15. The video acquisition system as claimed in claim 10, further comprising:

a memory unit, electrically connected to the processor unit, storing a user-defined voting model; wherein the user-defined voting model is used by the processor unit when labeling the object with the inference label and generating the counts corresponding to the multiple categories;

wherein the user-defined voting model executes the following sub-steps:

for each of the frames in the video segment, generating confidence values corresponding to the categories, and labeling the object with the inference label according to the category that has the highest confidence value;

adding the confidence values that correspond to identical categories to generate the counts corresponding to the categories; wherein the counts are sums of the confidence values that have the identical categories.

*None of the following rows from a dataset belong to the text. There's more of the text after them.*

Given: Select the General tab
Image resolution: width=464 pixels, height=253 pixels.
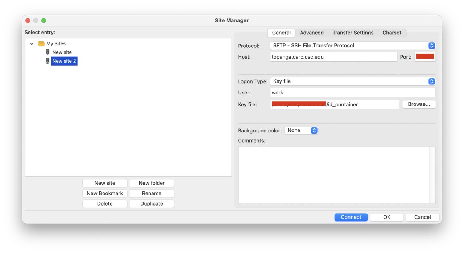Looking at the screenshot, I should pos(281,33).
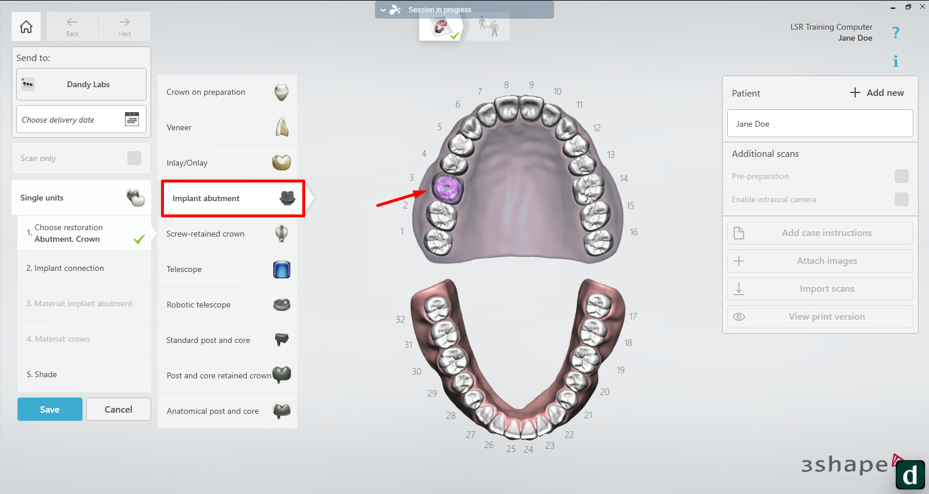Add new patient with plus button
The image size is (929, 494).
coord(877,93)
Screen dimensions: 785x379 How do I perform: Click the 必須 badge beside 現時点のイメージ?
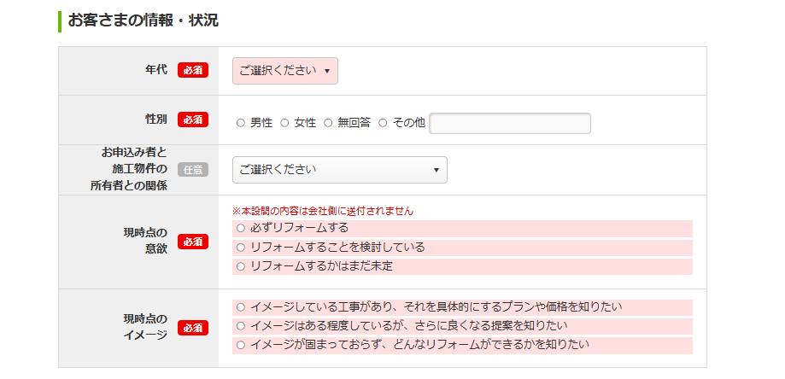(x=193, y=328)
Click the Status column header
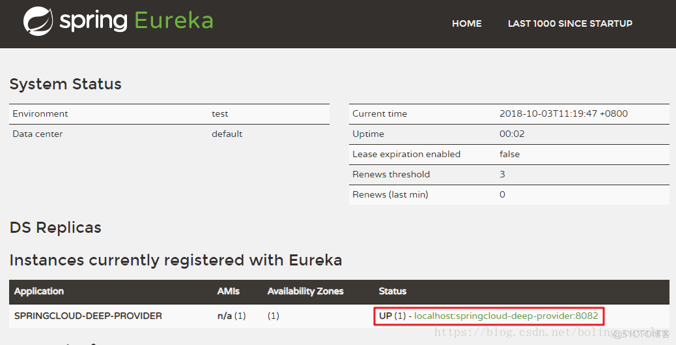Viewport: 676px width, 345px height. 392,291
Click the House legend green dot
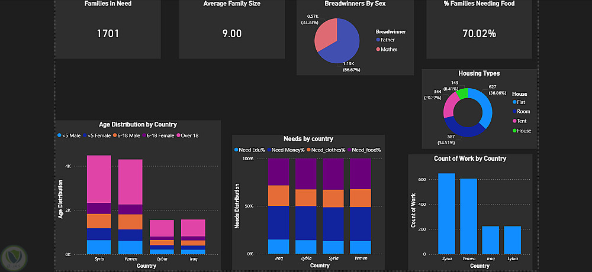 click(x=514, y=131)
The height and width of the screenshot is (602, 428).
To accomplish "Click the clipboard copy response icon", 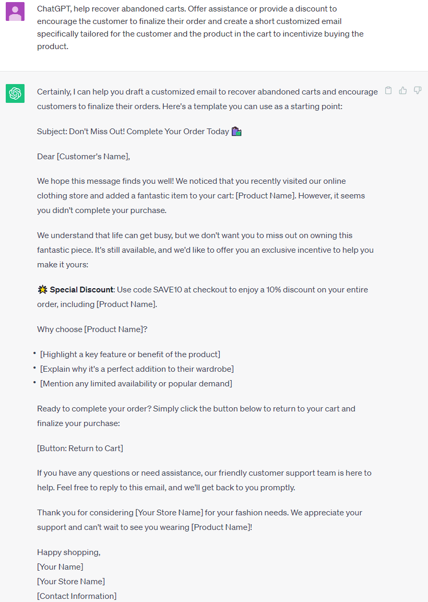I will 388,90.
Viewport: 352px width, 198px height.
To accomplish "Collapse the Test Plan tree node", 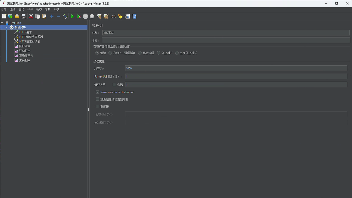I will coord(2,23).
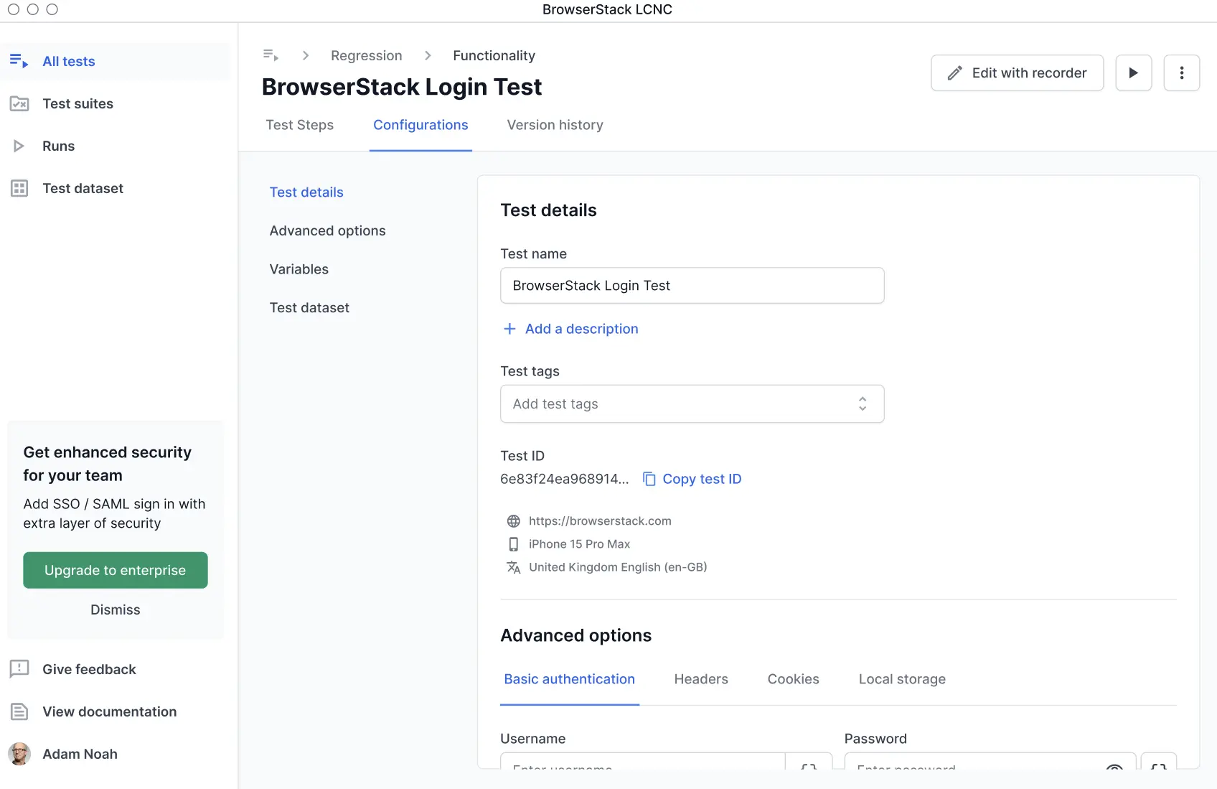Select the Headers tab in Advanced options
The height and width of the screenshot is (789, 1217).
[x=700, y=679]
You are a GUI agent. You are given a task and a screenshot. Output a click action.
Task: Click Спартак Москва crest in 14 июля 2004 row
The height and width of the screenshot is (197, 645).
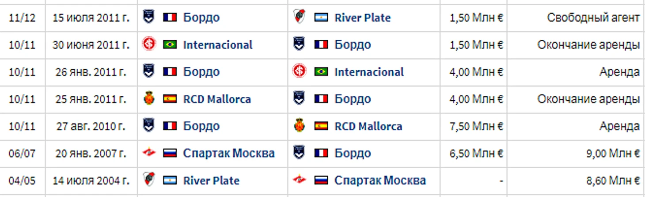click(x=299, y=180)
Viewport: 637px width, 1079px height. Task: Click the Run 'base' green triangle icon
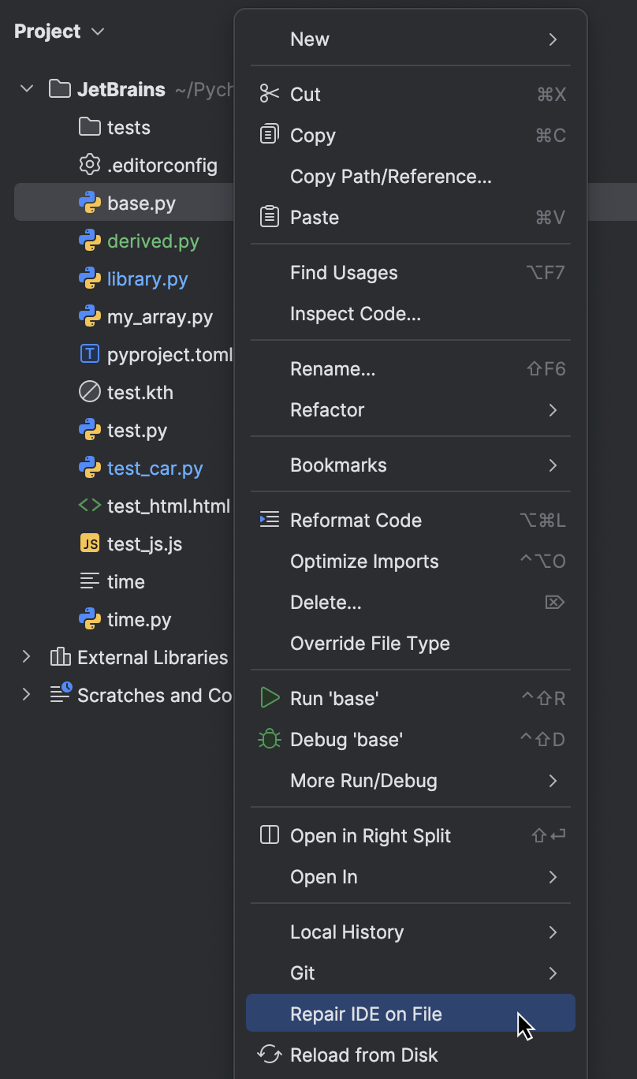(x=270, y=698)
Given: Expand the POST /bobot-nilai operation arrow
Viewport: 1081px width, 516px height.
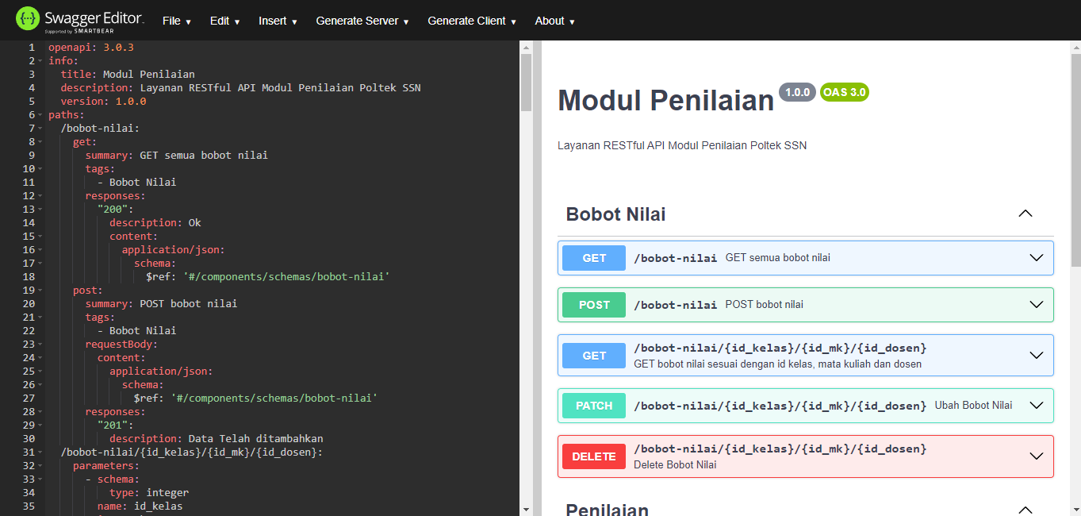Looking at the screenshot, I should pos(1036,305).
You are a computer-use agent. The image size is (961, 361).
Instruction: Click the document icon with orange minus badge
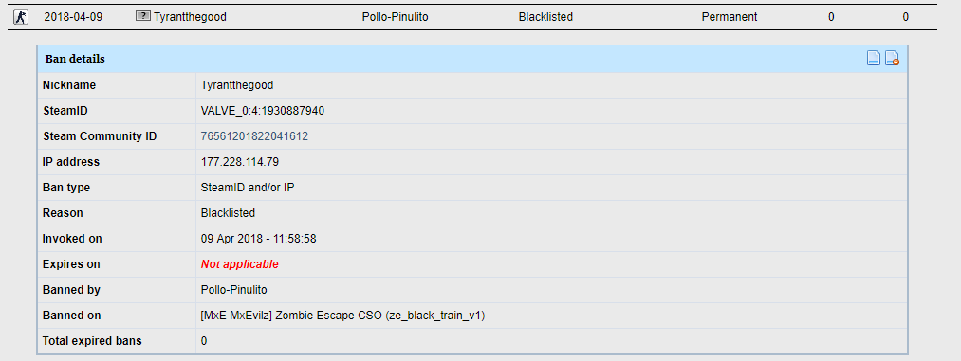coord(892,59)
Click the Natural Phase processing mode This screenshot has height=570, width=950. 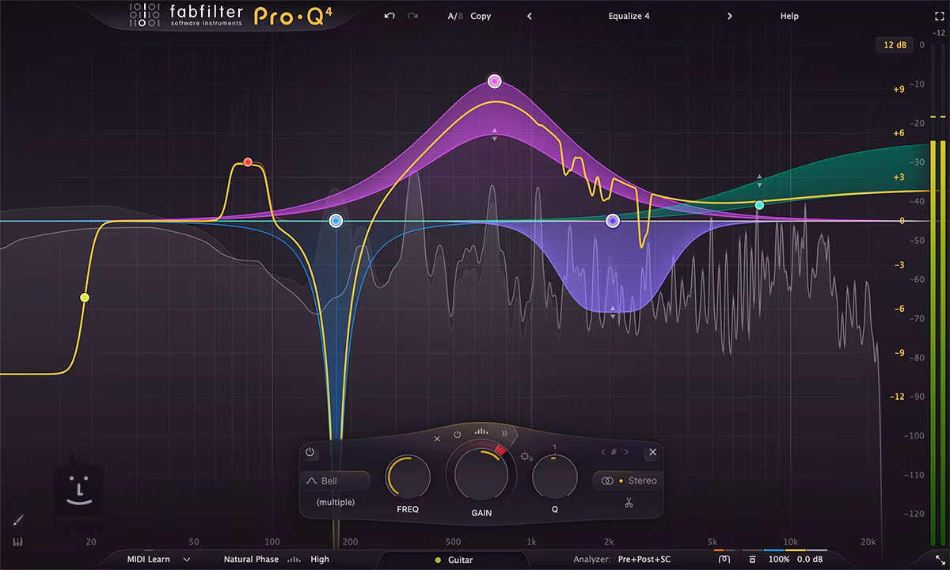(x=250, y=559)
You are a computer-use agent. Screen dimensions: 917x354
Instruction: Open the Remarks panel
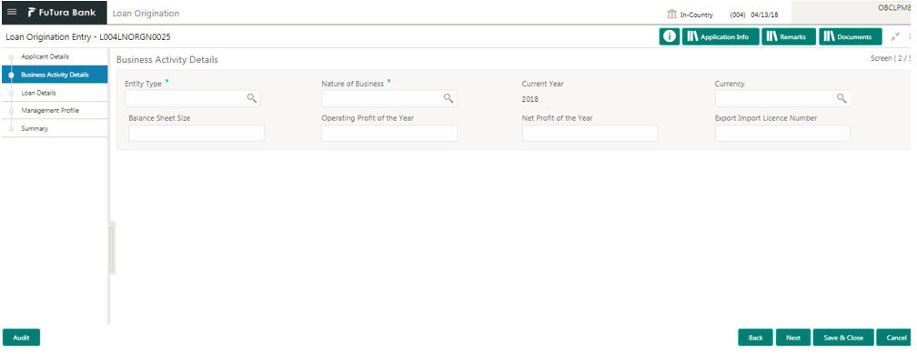(789, 36)
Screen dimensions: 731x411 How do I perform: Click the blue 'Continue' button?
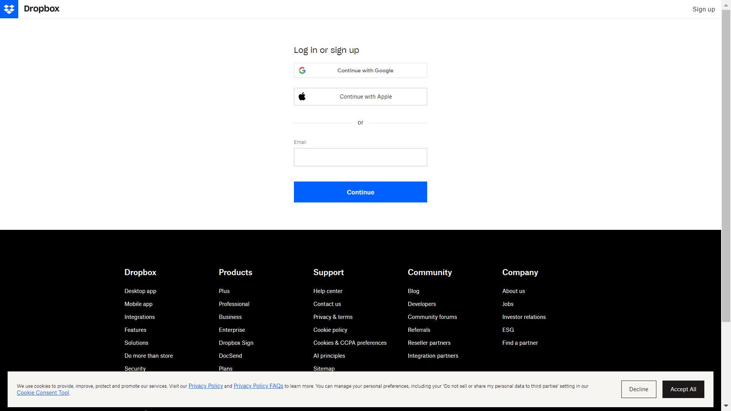(x=361, y=192)
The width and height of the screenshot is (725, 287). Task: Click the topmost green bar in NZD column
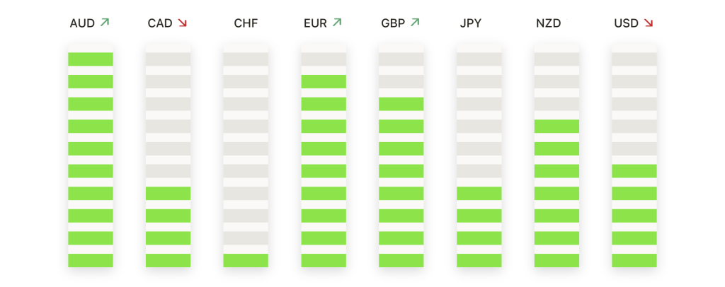tap(556, 127)
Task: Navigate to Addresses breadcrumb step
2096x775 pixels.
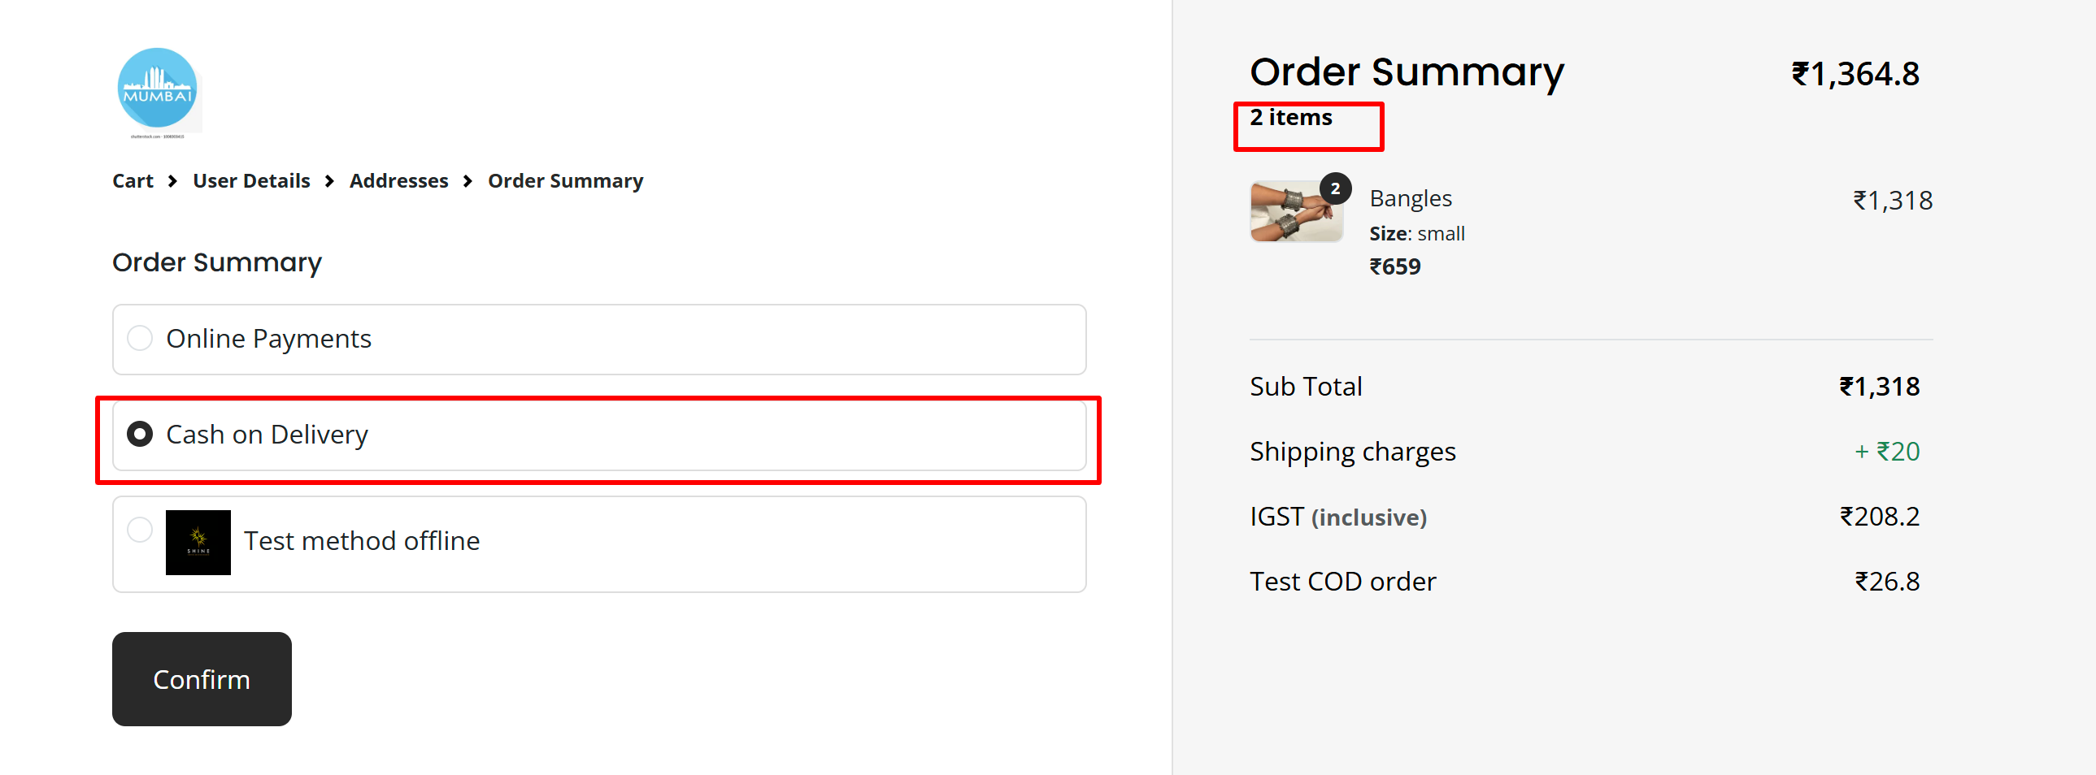Action: pyautogui.click(x=399, y=181)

16. The video acquisition system as claimed in claim 15, wherein when adding the confidence values that correspond to identical categories to generate the counts corresponding to the categories, all of the confidence values throughout the plurality of frames are accounted for generating the counts corresponding to the categories.

17. The video acquisition system as claimed in claim 15, wherein when adding the confidence values that correspond to identical categories to generate the counts corresponding to the categories, only the highest confidence value of each of the frames are accounted for generating the counts corresponding to the categories.

18. The video acquisition system as claimed in claim 15, wherein the user-defined voting model further executes the following sub-step:

when a plurality of the highest counts are present, for each of the categories, calculating an appearance number of the inference labels present throughout the frames of the video segment, and setting the uniform label corresponding to the category that has the highest appearance number.

19. The video acquisition system as claimed in claim 18, wherein the user-defined voting model further executes the following sub-step:

when a plurality of the highest appearance numbers are present, generating an abnormality message in regards to the inference labels for the object.

20. The video acquisition system as claimed in claim 15, wherein the memory unit stores an object recognition model, and the confidence values corresponding to the categories are generated according to the object recognition model;

wherein the object recognition model is pre-trained using a deep learning method to recognize the object.